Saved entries
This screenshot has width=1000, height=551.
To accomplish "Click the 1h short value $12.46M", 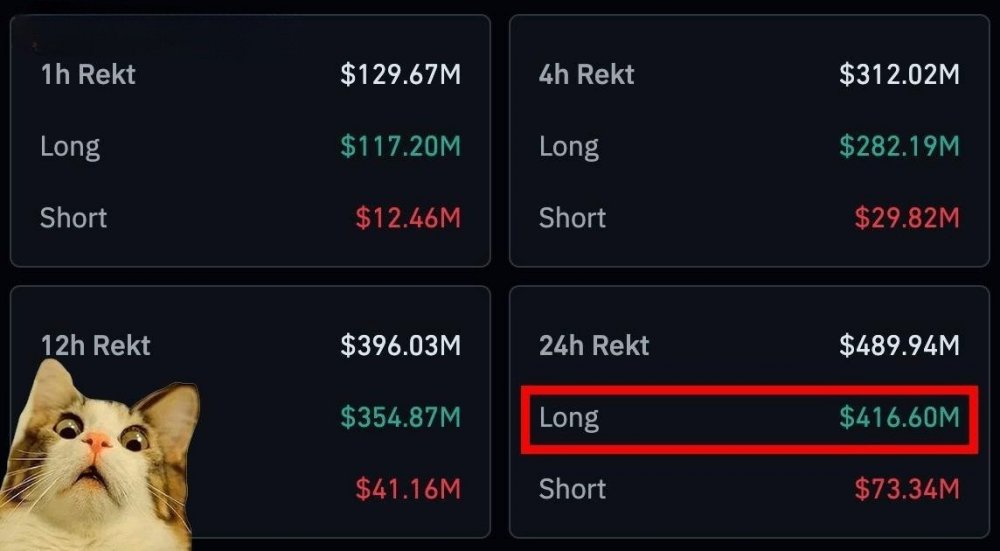I will coord(408,218).
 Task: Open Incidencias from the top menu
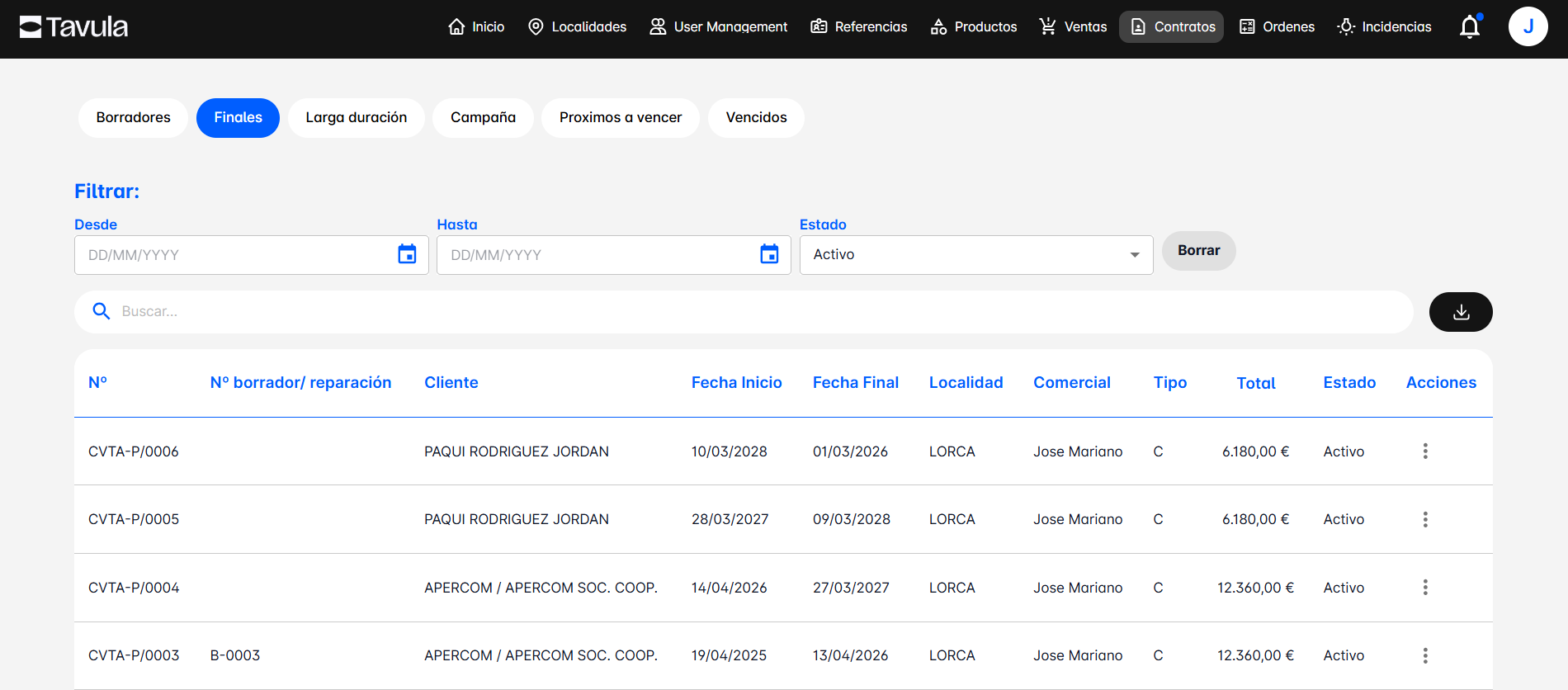1384,27
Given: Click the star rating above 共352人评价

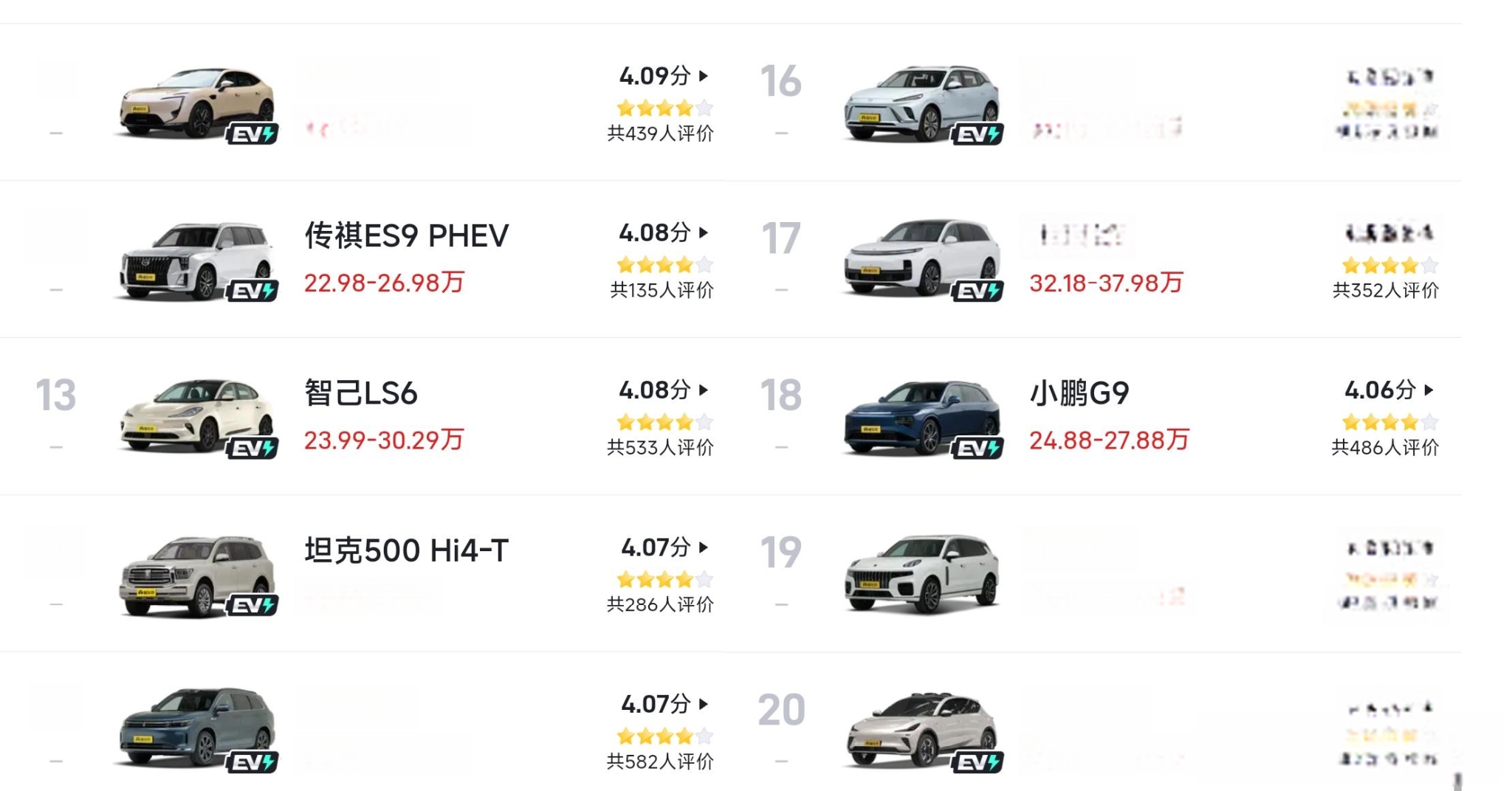Looking at the screenshot, I should tap(1390, 265).
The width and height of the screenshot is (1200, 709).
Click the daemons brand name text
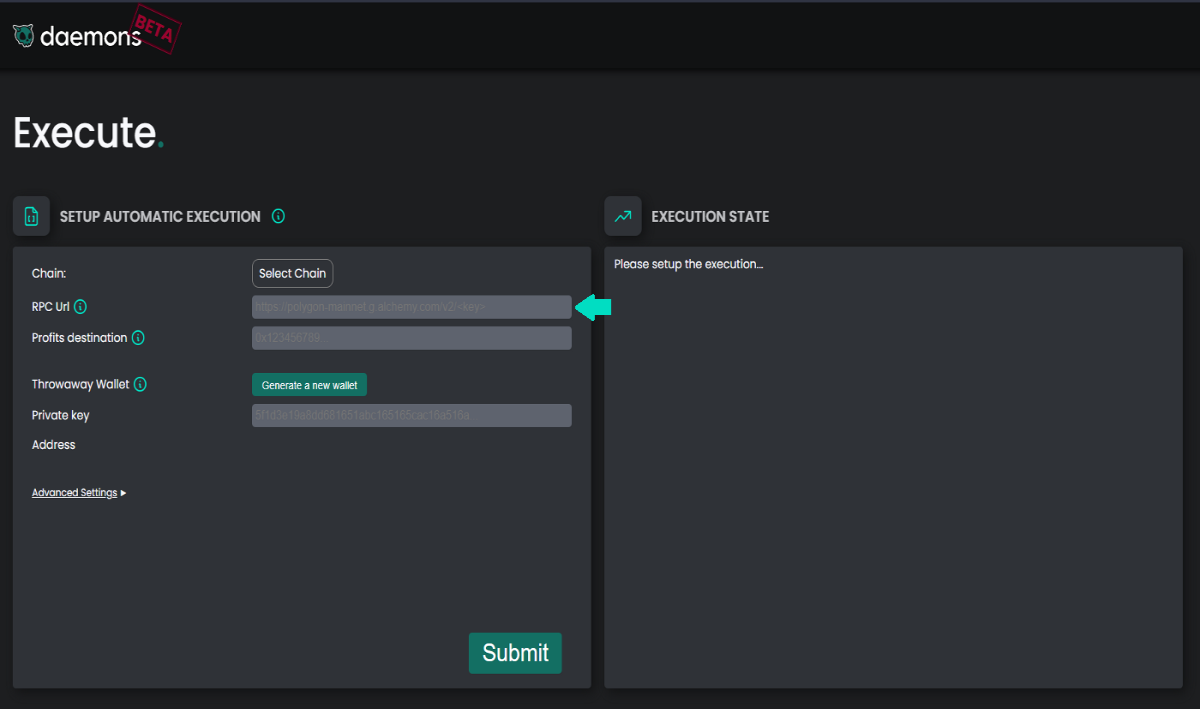(x=91, y=37)
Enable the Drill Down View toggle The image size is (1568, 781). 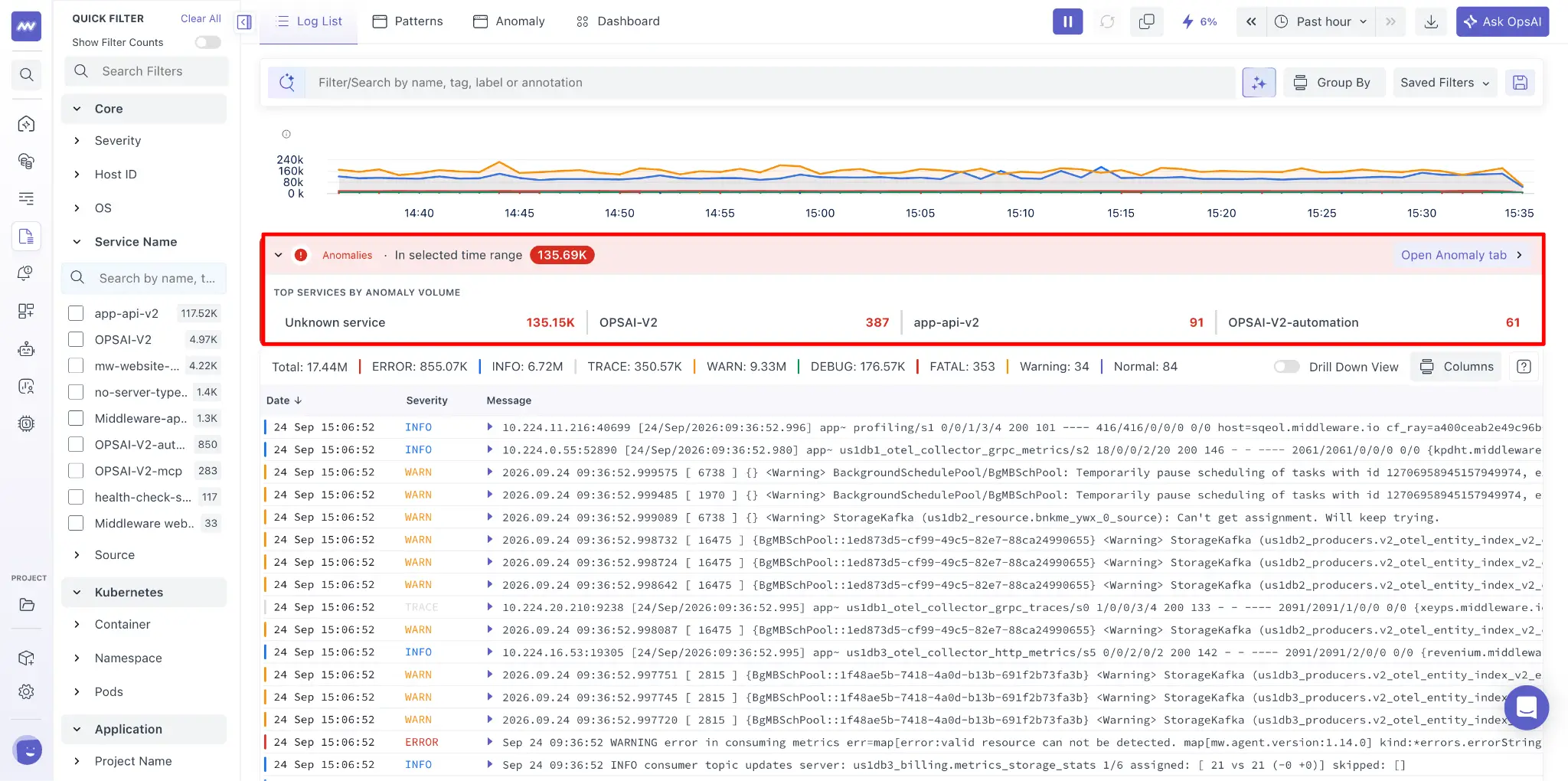click(1286, 367)
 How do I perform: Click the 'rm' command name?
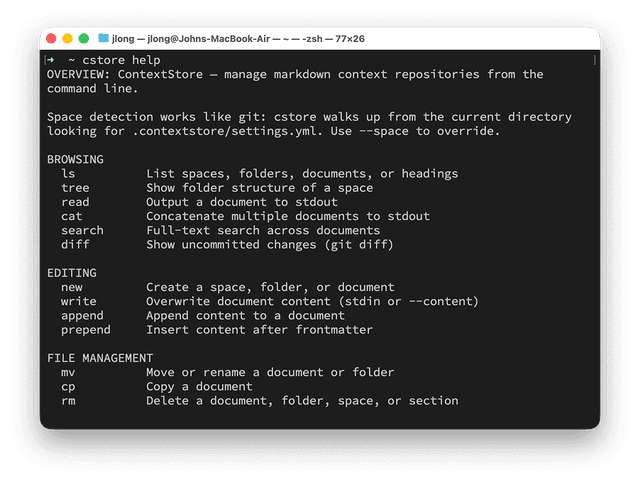tap(68, 400)
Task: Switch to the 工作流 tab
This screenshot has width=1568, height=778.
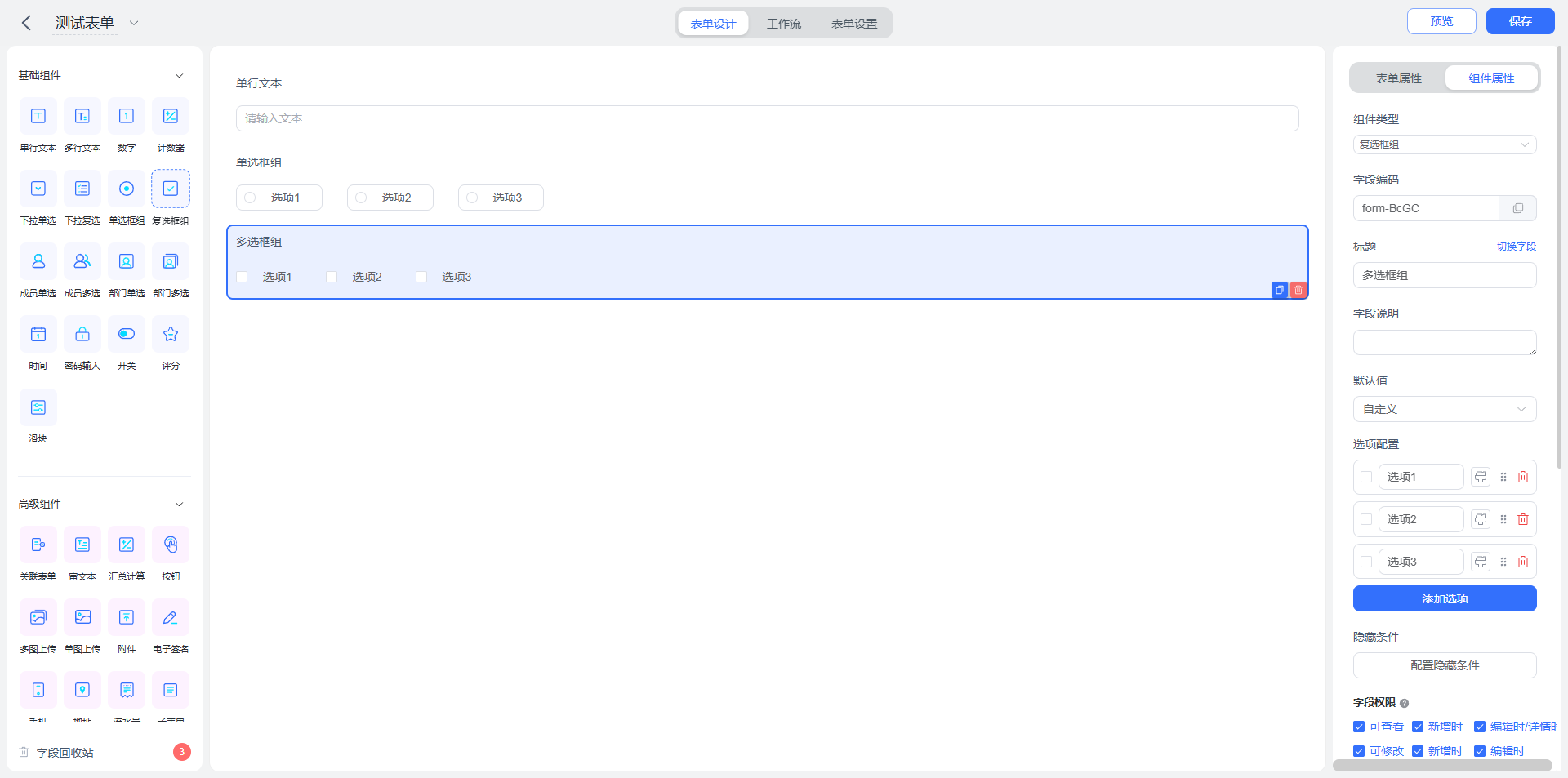Action: pos(784,24)
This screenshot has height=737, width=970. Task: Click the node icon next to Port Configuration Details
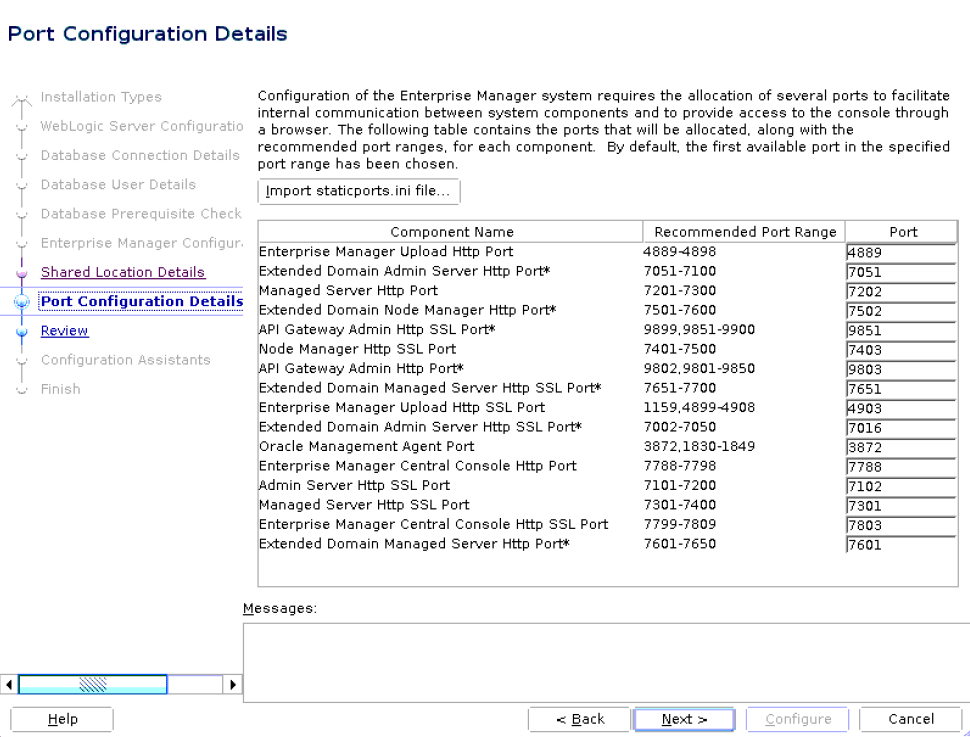click(22, 301)
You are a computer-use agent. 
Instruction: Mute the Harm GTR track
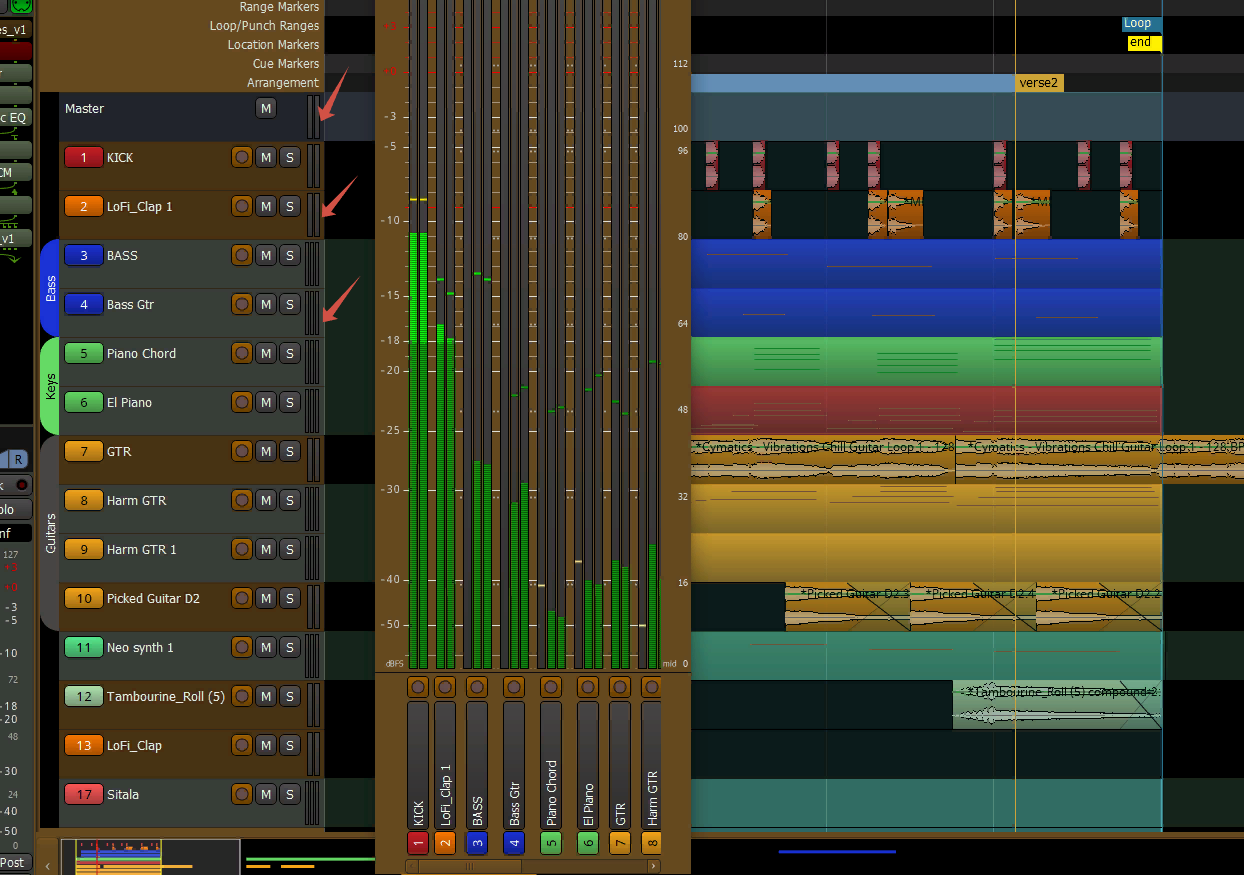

**What this task involves**
Could you repeat exactly the lines from the one containing "This screenshot has height=737, width=970." to the last line of the records, both included, and leave out every picture?

**Solution for this task**
This screenshot has height=737, width=970. Task: Click the node icon next to Port Configuration Details
click(22, 301)
You are a computer-use agent. 
Instruction: Mute the Harm GTR track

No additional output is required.